NEW YORK (The Deal) -- France's Vivendi late Wednesday said it had received two offers for its Societe Francaise de Radiotelephone, or SFR, cellular unit and would now allow its supervisory board to evaluate the approaches, one of which may spark similar regulatory concerns to pending telecom takeovers elsewhere on the Continent.
Paris-based Vivendi said Numericable Group, along with its Altice parent company, and SFR rival Bouygues have submitted offers, helping Vivendi focus on entertainment content and bringing a Europewide phone consolidation to France.

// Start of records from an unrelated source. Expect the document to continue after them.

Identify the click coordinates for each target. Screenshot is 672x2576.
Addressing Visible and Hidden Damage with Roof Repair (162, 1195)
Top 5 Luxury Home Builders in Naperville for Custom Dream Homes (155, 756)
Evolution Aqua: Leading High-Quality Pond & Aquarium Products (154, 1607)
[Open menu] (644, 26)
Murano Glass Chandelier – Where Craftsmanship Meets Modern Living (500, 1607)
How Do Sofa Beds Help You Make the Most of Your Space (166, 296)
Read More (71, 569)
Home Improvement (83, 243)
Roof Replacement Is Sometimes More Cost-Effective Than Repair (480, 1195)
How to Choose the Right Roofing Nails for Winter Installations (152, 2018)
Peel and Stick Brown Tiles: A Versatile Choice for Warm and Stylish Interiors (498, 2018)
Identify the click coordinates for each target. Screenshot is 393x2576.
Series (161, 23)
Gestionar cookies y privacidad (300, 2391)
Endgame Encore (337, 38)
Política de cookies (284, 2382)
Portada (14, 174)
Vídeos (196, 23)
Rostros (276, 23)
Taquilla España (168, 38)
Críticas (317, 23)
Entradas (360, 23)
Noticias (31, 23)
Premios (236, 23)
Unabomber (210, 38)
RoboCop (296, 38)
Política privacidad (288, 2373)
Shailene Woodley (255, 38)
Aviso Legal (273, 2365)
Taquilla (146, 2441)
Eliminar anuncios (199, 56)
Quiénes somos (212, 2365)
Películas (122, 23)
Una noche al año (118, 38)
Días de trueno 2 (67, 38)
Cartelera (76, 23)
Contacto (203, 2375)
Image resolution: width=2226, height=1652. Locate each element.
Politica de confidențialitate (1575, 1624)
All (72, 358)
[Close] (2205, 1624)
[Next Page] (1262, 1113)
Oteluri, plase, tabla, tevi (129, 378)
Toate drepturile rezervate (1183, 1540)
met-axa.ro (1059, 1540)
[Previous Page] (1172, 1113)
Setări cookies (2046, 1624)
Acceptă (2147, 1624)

"Vivendi's supervisory board will now examine these offers. It will consider all options available regarding the future of its subsidiary and the group, in the best interests of employees and shareholders," the company said.
Vivendi has been slimming down to focus on entertainment assets including Universal Music Group and broadcaster Canal Plus. It had hoped to list and hand SFR to shareholders through a 12 billion ($16.5 billion) spinoff. However, strong interest from companies hoping to gain bulk to better compete against incumbent Orange raised the option of a sale.
Bouygues, of Paris, said its offer values SFR at 14.5 billion. The deal would give Vivendi 10.5 billion in cash as well as a 46% stake in the expanded Bouygues/SFR. It's already lined up financing with JPMorgan Chase (JPM) and seven other banks, according to the Financial Times.
Meanwhile, Numericable and Altice, backed by French billionaire Patrick Drahi, were planning to bid 14.8 billion. That deal would include 11 billion in cash and a 750 million capital injection raised through the sale of new Altice shares. Altice would also fold in 3 billion in Numericable cable assets. Ultimately Vivendi would have 32% of the expanded Numericable, a source said earlier this week.